-- YOUR OBJECTIVE --
Only the last stretch of the records is wanted: restate word for word the line with "Where should I" and every line after it.

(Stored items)

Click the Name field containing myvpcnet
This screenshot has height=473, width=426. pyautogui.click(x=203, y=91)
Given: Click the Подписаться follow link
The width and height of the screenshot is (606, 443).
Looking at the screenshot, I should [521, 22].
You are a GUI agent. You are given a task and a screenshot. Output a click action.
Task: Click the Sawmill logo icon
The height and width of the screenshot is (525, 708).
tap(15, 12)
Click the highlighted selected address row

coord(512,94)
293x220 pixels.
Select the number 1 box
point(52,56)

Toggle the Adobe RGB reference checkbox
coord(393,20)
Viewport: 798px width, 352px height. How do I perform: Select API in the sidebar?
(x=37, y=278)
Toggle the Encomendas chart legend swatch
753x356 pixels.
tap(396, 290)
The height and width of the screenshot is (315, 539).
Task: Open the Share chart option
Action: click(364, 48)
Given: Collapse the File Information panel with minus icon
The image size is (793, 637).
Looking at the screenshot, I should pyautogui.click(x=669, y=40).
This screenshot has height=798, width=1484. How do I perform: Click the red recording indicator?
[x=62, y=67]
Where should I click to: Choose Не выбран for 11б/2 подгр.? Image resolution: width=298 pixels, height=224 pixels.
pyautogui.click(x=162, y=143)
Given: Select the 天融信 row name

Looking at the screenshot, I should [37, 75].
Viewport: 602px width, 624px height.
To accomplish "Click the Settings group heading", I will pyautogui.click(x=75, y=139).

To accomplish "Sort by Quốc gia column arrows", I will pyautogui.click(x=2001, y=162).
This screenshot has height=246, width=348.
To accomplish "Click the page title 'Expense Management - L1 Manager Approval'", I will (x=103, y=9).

-- ANSWER BELOW --
Where should I click to: Choose Не выбран for 11б/2 подгр.? Image resolution: width=298 pixels, height=224 pixels.
pyautogui.click(x=162, y=143)
Given: Select the 天融信 row name

Looking at the screenshot, I should [37, 75].
Viewport: 602px width, 624px height.
To accomplish "Click the Settings group heading", I will pyautogui.click(x=75, y=139).

To accomplish "Sort by Quốc gia column arrows", I will pyautogui.click(x=2001, y=162).
This screenshot has height=246, width=348.
To accomplish "Click the page title 'Expense Management - L1 Manager Approval'", I will (x=103, y=9).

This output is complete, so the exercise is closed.